How Mumford and Sons Inspired My Songwriting Process

Songs are like people, each one has its own personality and life. Motivational speaker Jim Rohn once stated that “you are the average of the five people you spend the most time with“. So, in theory, a song is shaped over time by current inspirations its songwriter has.

When it comes to my own songwriting, I love to sit back and watch a song find its own way rather than force it. Relying on intuition from this inspiration. To make the song seem even more natural, I only write on acoustic guitar until both the music and lyrics are complete.

This technique came from an interview with musician Marcus Mumford (lead songwriter of Mumford & Sons), in which he talked about how the band picked their final songs through a process called “The Campfire Test“. Here, Marcus would play the songs one by one acoustically, much like on a wholesome camping trip, with the band picking the best sounding ones.

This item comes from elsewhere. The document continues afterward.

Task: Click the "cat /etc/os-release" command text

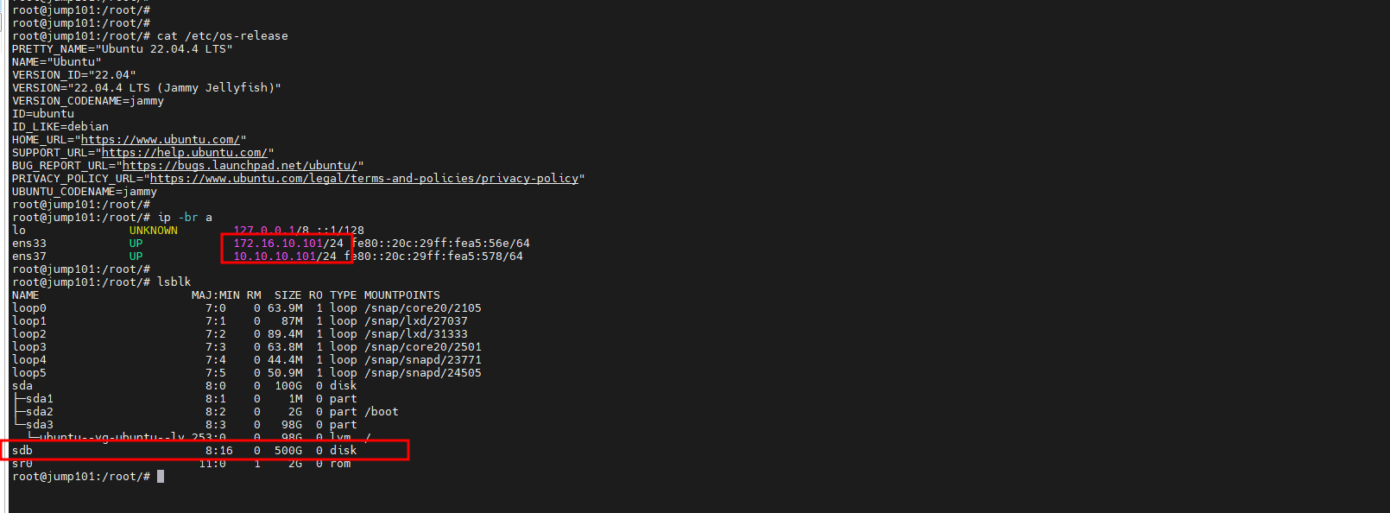Action: 223,36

This is because, “bad songs hide behind good production, then when stripped back, they don’t sound that good.

My song ‘Cosmic Joy‘ took around a year to get to this Campfire stage.

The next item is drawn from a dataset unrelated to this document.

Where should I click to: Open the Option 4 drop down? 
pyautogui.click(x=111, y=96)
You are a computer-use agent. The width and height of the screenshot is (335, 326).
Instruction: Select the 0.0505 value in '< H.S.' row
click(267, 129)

It started with two chords going back and forth from one another. A rhythm that flowed up and down the fret giving the sense of being on a mystical voyage. It immediately sparked the vision of Peter Pan flying in the starry night sky, guiding Wendy to the magical world of Neverland.

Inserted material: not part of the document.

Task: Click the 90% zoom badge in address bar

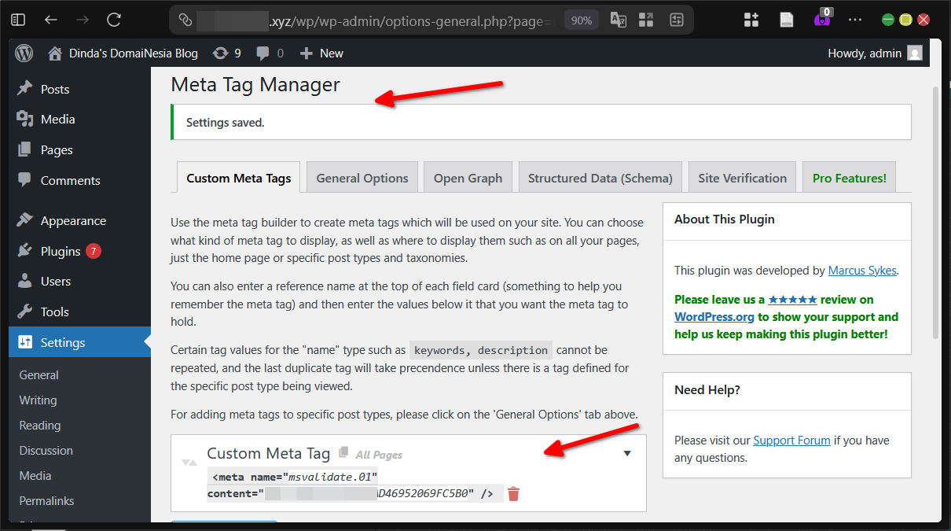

At the time, I had started a new relationship. Deep in those exciting first days where you’re obsessed with introducing each other to new sides of life. So the music became a soundtrack of new love and these unknown journeys.

Mumford & Sons – Beloved

For the vocal melody, I took further inspiration from Marcus Mumford. I’m a huge fan of the podcast “Song Exploder“. Each episode a musician or band breaks down the creative process behind one of their songs. Marcus Mumford was asked on and had chosen “Beloved“, a song written for his late grandmother. When it came to recording the vocals, he talks about losing objectivity of how hard he sings. He often over-projects due to constantly playing live, singing to the back of the room. Yet, it was only when the producer on the track (Paul Epworth – Adele, U2) advised him to “sing as quietly as he possibly could” that he found the right take. This revolutionary switch changed how the band sounds to this day, resulting in their (IMHO) best album Delta.

The song now feels it can move into production, yet still feels complete without it. It is it’s own person, inspired by the people that it has spent the most time with.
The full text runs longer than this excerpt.